── Source data

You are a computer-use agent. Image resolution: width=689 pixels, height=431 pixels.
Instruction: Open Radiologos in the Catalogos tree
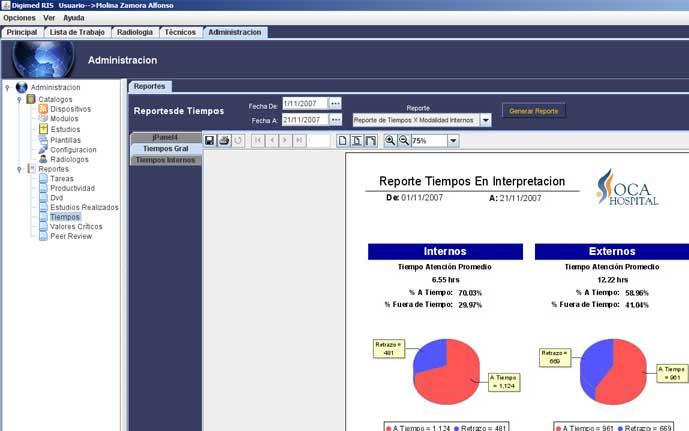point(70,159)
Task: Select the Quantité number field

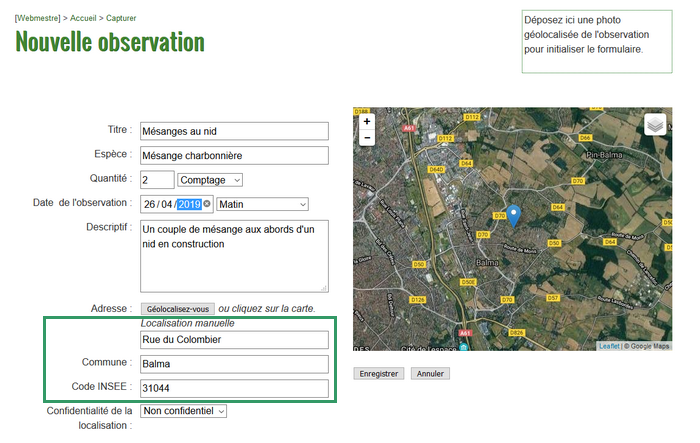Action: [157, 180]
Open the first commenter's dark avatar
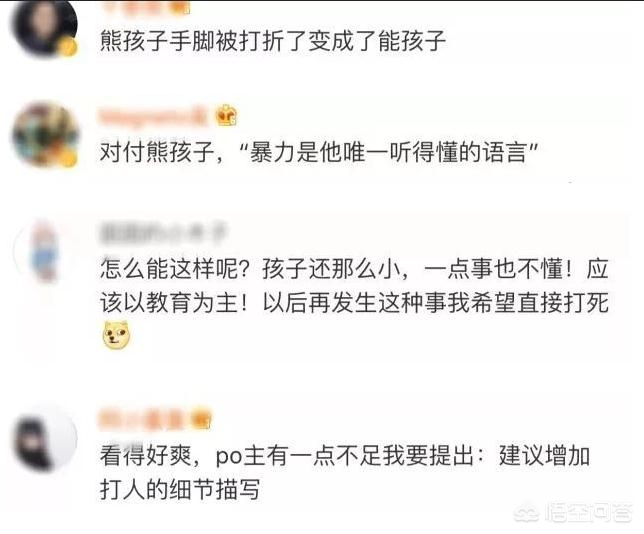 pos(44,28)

────
── Source data

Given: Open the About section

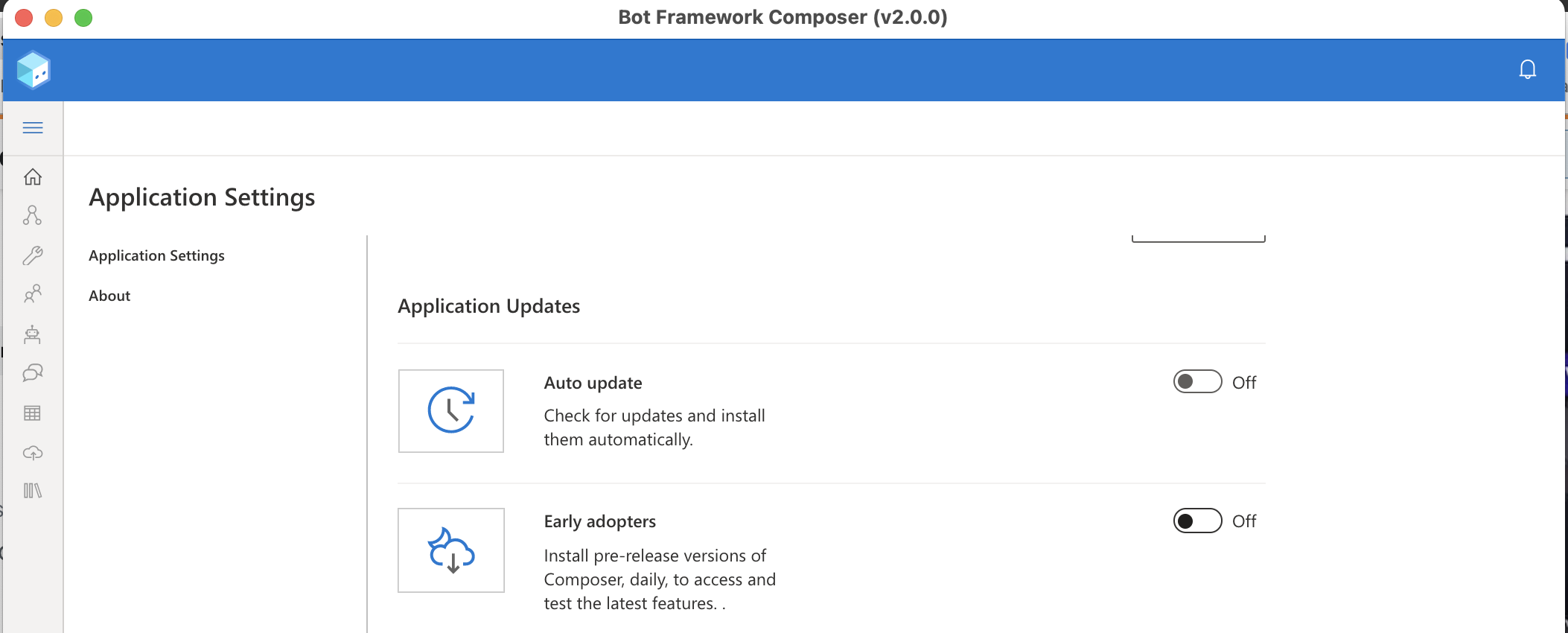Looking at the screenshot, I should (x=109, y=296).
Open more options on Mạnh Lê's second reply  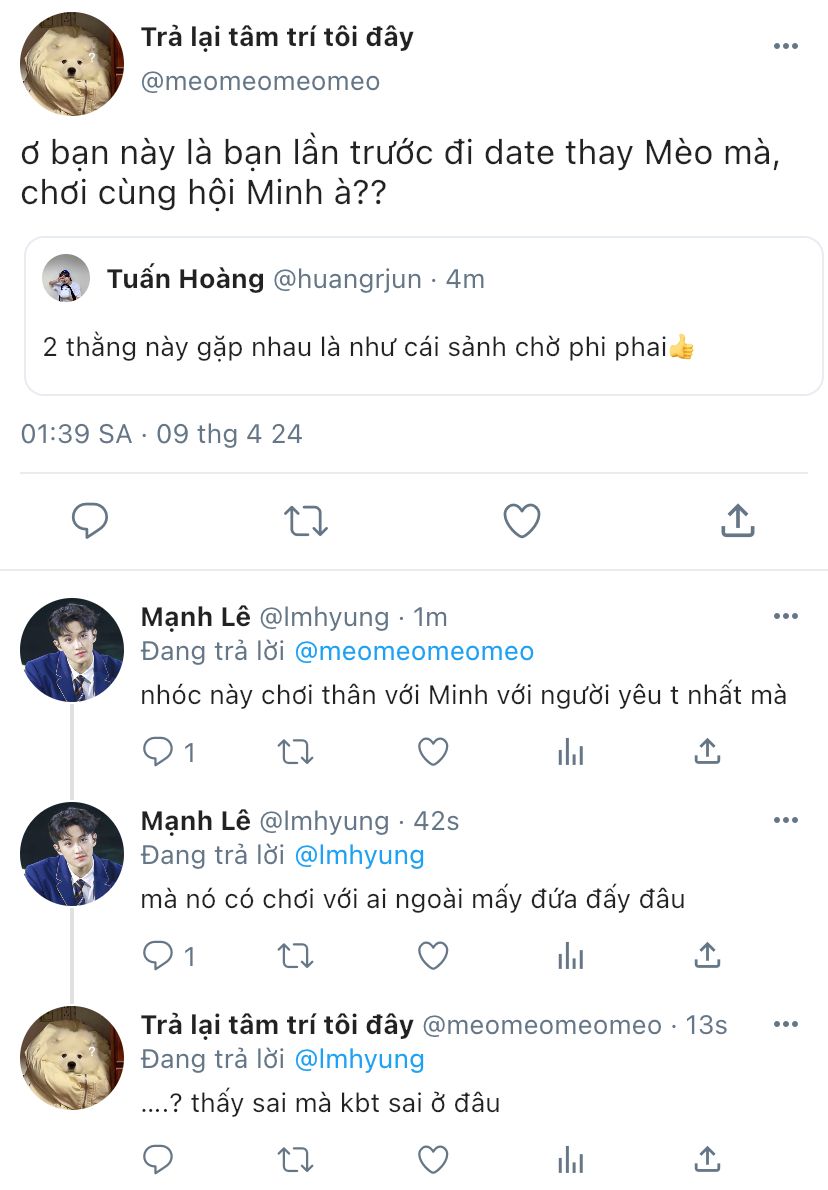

────

◆ What you need to do
Using the entries above, write out exactly the lines from the one with "Given: Open the About section" through the one with "Open more options on Mạnh Lê's second reply", ends included. Leave out any pictures.

◆ Result of the task
Given: Open the About section

Looking at the screenshot, I should (x=109, y=296).
Open more options on Mạnh Lê's second reply  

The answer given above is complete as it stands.